Saturday, September 16, 2006


Don't Look Back

While I think PZ Myers has occasionally gone too far in his criticism of some people of faith, such as Ken Miller, it is only fair to acknowledge the other side of the problem.

I’ve seen people gritting their teeth and balling their hands up while they listen to me. I’ve gotten some loaded statements like, ‘What are you going to do when you find yourself in a lake of fire?’
That's Jeremy Martin, an electrical tradesman, a budding investor in real estate, a doting dad whose young son is infatuated with pirates and an atheist who lives in Maple, North Carolina.
A Gallup poll recently found that only 1 percent of respondents were convinced God does not exist, and another 4 percent said God "does not exist, but are not sure." The rest said God definitely or probably exists.

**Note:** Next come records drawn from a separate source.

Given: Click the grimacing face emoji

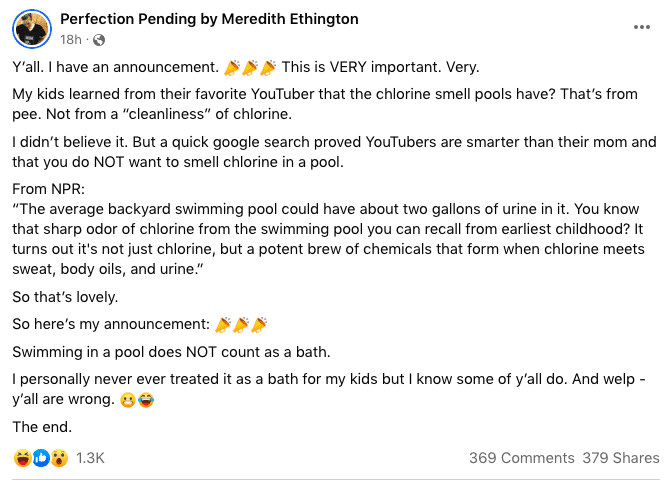Looking at the screenshot, I should (x=128, y=400).
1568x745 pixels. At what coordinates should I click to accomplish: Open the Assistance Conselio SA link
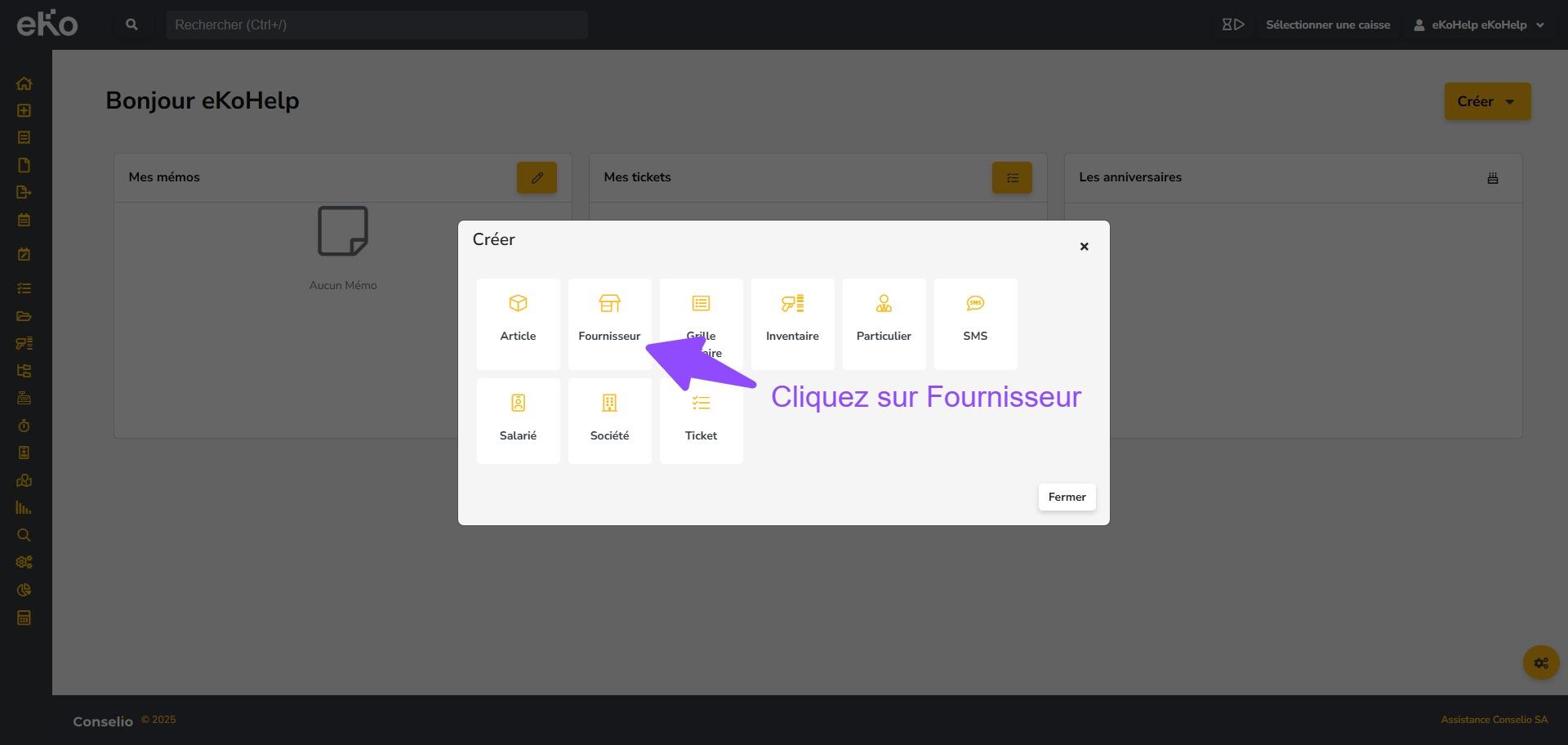point(1494,720)
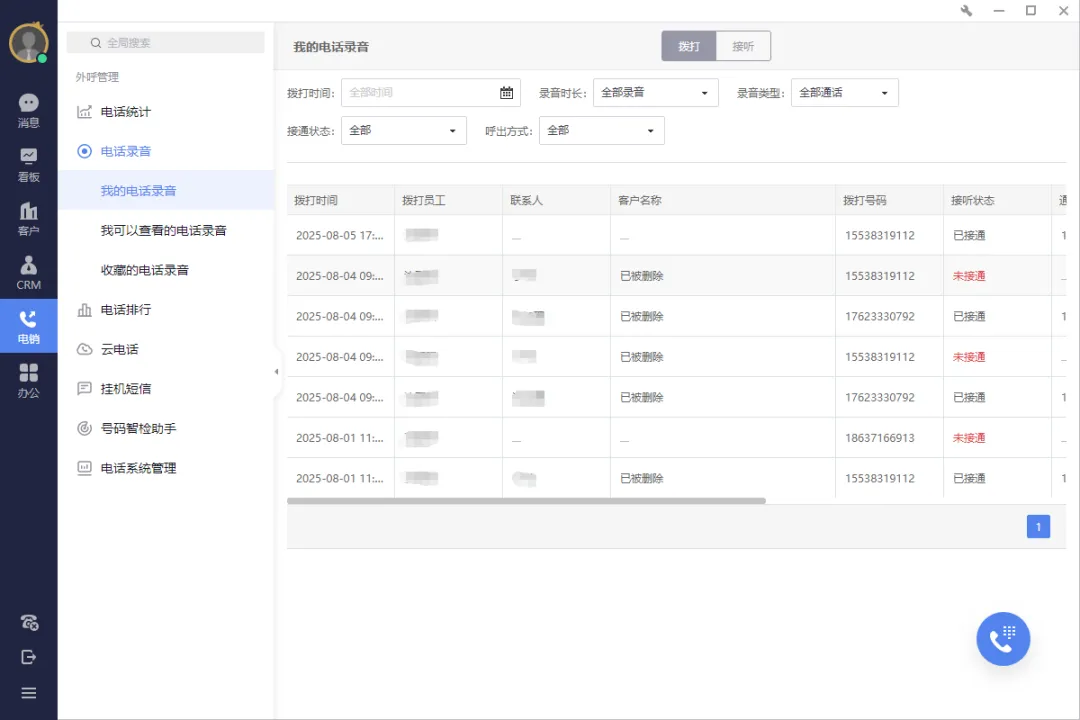Click the floating blue dial button
The image size is (1080, 720).
[1003, 638]
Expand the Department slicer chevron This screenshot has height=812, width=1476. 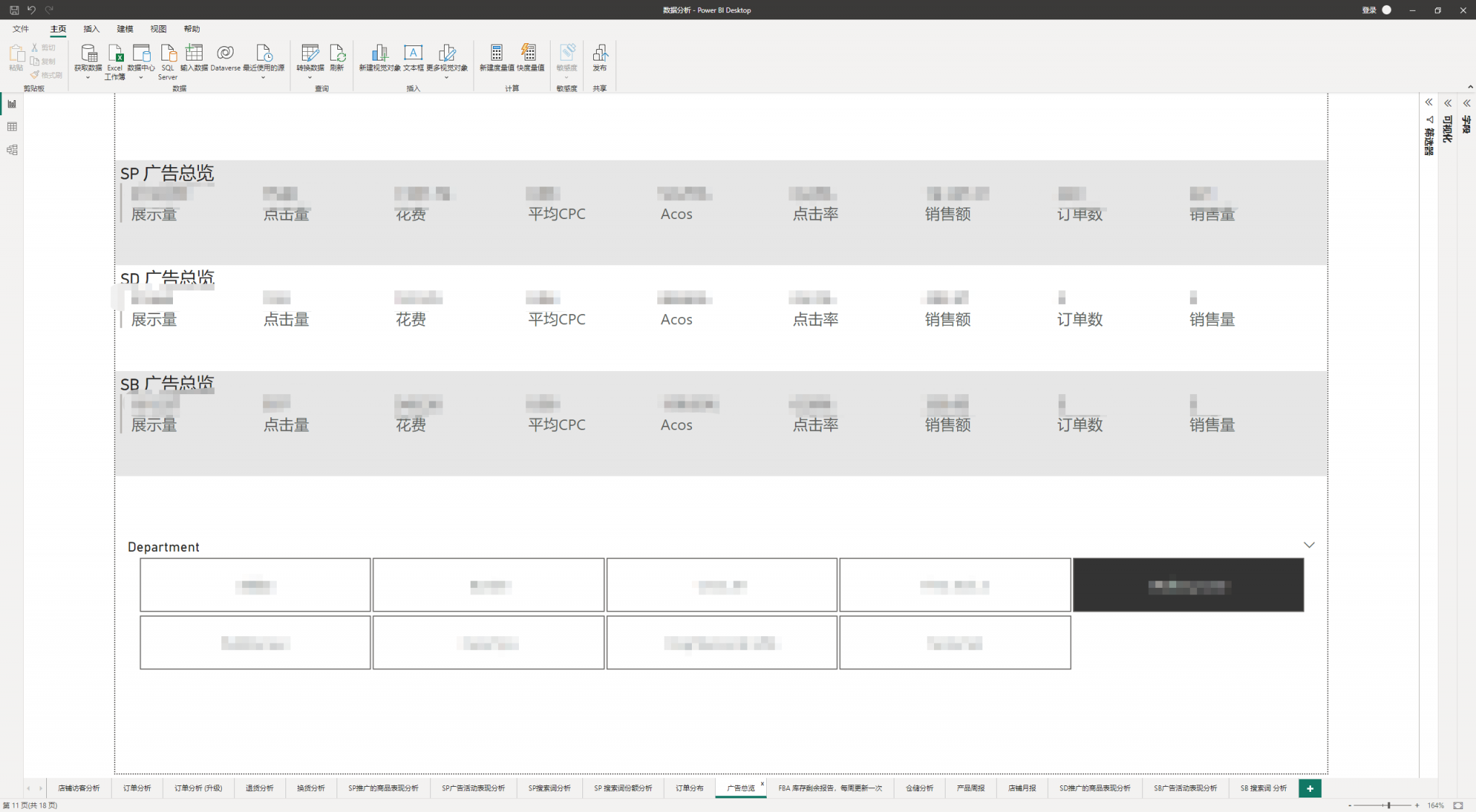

What frustrates atheists is not that they are outnumbered, but that they are reviled. "We are the last group in the United States who it’s politically correct to hate and discriminate against," said Dave Silverman, a spokesman for American Atheists, a 43-year-old national advocacy group. "In the Bible Belt, it’s even worse."
Penny Edgell, a sociologist who led a national survey conducted at the University of Minnesota, said irreligious people often are seen as amoral because Americans’ core values historically have overlapped with religious values. "Religiosity is seen as a proxy for being a good person," she said. The survey found that Americans rank atheists below gay and lesbian people, recent immigrants, Muslims and other minorities in "sharing their vision of American society." Incredibly, "Americans are less willing to accept intermarriage with atheists than with any other group."

A certain testiness is hardly surprising when the scent of burning torches is in the air.